Postoperative shivering may increase oxygen consumption as much as fivefold, may decrease arterial oxygen saturation, and may be associated with an increased risk of myocardial ischemia. Although postoperative shivering can be effectively treated with small intravenous doses of meperidine (12.5-25 mg) in adults, the better option is to reduce the likelihood of shivering by maintaining normothermia. Shivering in intubated and mechanically ventilated patients can also be controlled with sedation and a muscle relaxant until normothermia is reestablished and the effects of anesthesia have dissipated.

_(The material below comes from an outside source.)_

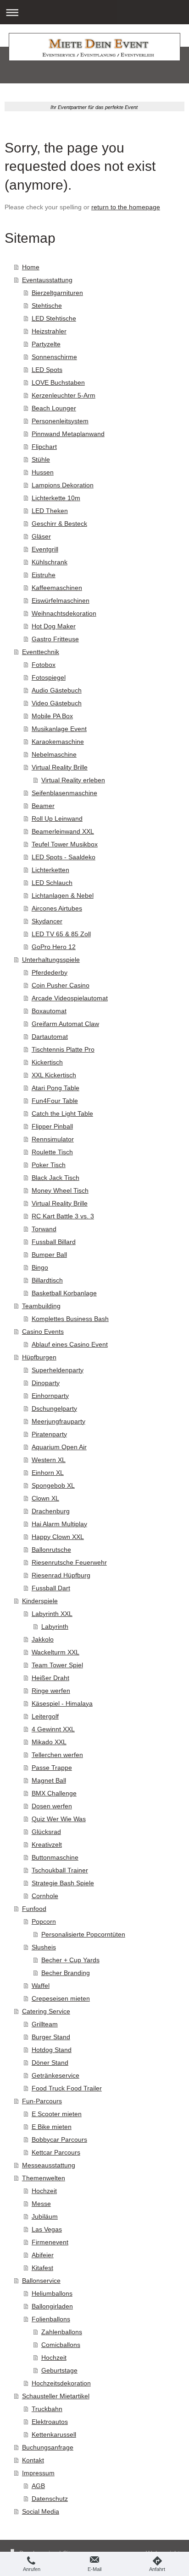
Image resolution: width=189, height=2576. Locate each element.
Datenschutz (50, 2498)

Postoperative hypothermia should be treated with a forced-air warming device, if available; alternately (but less satisfactorily) warming lights or heating blankets can be used to restore body temperature to normal. Hypothermia has been associated with an increased incidence of myocardial ischemia, arrhythmias, increased transfusion requirements, and increased duration of muscle relaxant effects, the latter of which can be especially harmful in the recently extubated patient.

Malignant hyperthermia (MH) is a rare (1:15,000 in pediatric patients and 1:40,000 adult patients) genetic hypermetabolic muscle disease, the characteristic phenotypical signs and symptoms of which most commonly appear with exposure to inhaled general anesthetics or succinylcholine (triggering agents). MH may occasionally present more than an hour after emergence from an anesthetic, and rarely may occur without exposure to known triggering agents. Most cases have been reported in young males; almost none have been reported in infants, and few have been reported in the elderly. Nevertheless, all ages and both sexes may be affected. The incidence of MH varies greatly from country to country and even among different geographic localities within the same country, reflecting varying gene pools. The upper Midwest appears to have the greatest incidence of MH in the United States.